▸ **What is expected**:
Write the full listing out again, keeping every line exactly as it is.

── Dataset extract ──

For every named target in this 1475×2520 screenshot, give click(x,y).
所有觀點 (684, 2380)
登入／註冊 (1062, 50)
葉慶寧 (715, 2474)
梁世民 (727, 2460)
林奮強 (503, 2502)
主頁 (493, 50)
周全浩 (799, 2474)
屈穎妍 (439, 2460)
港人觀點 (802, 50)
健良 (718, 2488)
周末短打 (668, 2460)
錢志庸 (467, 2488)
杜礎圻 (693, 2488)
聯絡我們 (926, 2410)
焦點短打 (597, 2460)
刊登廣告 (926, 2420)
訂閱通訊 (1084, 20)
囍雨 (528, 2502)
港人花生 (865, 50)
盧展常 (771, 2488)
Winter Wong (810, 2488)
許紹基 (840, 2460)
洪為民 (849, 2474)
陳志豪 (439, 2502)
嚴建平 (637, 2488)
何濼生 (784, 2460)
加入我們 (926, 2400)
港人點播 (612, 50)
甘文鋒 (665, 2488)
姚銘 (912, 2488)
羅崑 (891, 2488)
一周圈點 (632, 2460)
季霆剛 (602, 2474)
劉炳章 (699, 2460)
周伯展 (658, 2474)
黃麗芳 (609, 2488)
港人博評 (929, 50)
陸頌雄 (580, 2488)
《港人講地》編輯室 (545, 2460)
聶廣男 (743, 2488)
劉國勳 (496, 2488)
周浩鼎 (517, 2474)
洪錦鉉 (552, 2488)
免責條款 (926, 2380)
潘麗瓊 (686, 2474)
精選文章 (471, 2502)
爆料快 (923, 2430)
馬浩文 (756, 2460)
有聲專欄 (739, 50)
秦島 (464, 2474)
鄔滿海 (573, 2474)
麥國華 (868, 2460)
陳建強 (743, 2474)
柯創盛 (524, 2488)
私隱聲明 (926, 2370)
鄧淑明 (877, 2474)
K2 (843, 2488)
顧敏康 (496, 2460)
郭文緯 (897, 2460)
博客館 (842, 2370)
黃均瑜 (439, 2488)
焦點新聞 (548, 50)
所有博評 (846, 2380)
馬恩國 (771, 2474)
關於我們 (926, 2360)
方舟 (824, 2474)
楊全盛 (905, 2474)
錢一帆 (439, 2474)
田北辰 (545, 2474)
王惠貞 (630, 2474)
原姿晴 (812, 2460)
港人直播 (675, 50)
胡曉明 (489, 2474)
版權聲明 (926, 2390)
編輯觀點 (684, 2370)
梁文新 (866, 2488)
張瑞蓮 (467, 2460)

───

▸ **Exercise answer**:
For every named target in this 1475×2520 screenshot, give click(x,y).
所有觀點 (684, 2380)
登入／註冊 (1062, 50)
葉慶寧 (715, 2474)
梁世民 (727, 2460)
林奮強 (503, 2502)
主頁 (493, 50)
周全浩 (799, 2474)
屈穎妍 (439, 2460)
港人觀點 (802, 50)
健良 (718, 2488)
周末短打 (668, 2460)
錢志庸 (467, 2488)
杜礎圻 (693, 2488)
聯絡我們 (926, 2410)
焦點短打 (597, 2460)
刊登廣告 (926, 2420)
訂閱通訊 (1084, 20)
囍雨 (528, 2502)
港人花生 (865, 50)
盧展常 (771, 2488)
Winter Wong (810, 2488)
許紹基 (840, 2460)
洪為民 (849, 2474)
陳志豪 (439, 2502)
嚴建平 (637, 2488)
何濼生 (784, 2460)
加入我們 (926, 2400)
港人點播 (612, 50)
甘文鋒 (665, 2488)
姚銘 (912, 2488)
羅崑 (891, 2488)
一周圈點 (632, 2460)
季霆剛 (602, 2474)
劉炳章 (699, 2460)
周伯展 (658, 2474)
黃麗芳 (609, 2488)
港人博評 (929, 50)
陸頌雄 (580, 2488)
《港人講地》編輯室 (545, 2460)
聶廣男 (743, 2488)
劉國勳 (496, 2488)
周浩鼎 (517, 2474)
洪錦鉉 (552, 2488)
免責條款 (926, 2380)
潘麗瓊 (686, 2474)
精選文章 (471, 2502)
爆料快 (923, 2430)
馬浩文 (756, 2460)
有聲專欄 (739, 50)
秦島 (464, 2474)
鄔滿海 (573, 2474)
麥國華 (868, 2460)
陳建強 (743, 2474)
柯創盛 (524, 2488)
私隱聲明 (926, 2370)
鄧淑明 (877, 2474)
K2 (843, 2488)
顧敏康 (496, 2460)
郭文緯 (897, 2460)
博客館 (842, 2370)
黃均瑜 (439, 2488)
焦點新聞 (548, 50)
所有博評 (846, 2380)
馬恩國 (771, 2474)
關於我們 (926, 2360)
方舟 (824, 2474)
楊全盛 (905, 2474)
錢一帆 (439, 2474)
田北辰 (545, 2474)
王惠貞 (630, 2474)
原姿晴 (812, 2460)
港人直播 (675, 50)
胡曉明 (489, 2474)
版權聲明 (926, 2390)
編輯觀點 (684, 2370)
梁文新 (866, 2488)
張瑞蓮 (467, 2460)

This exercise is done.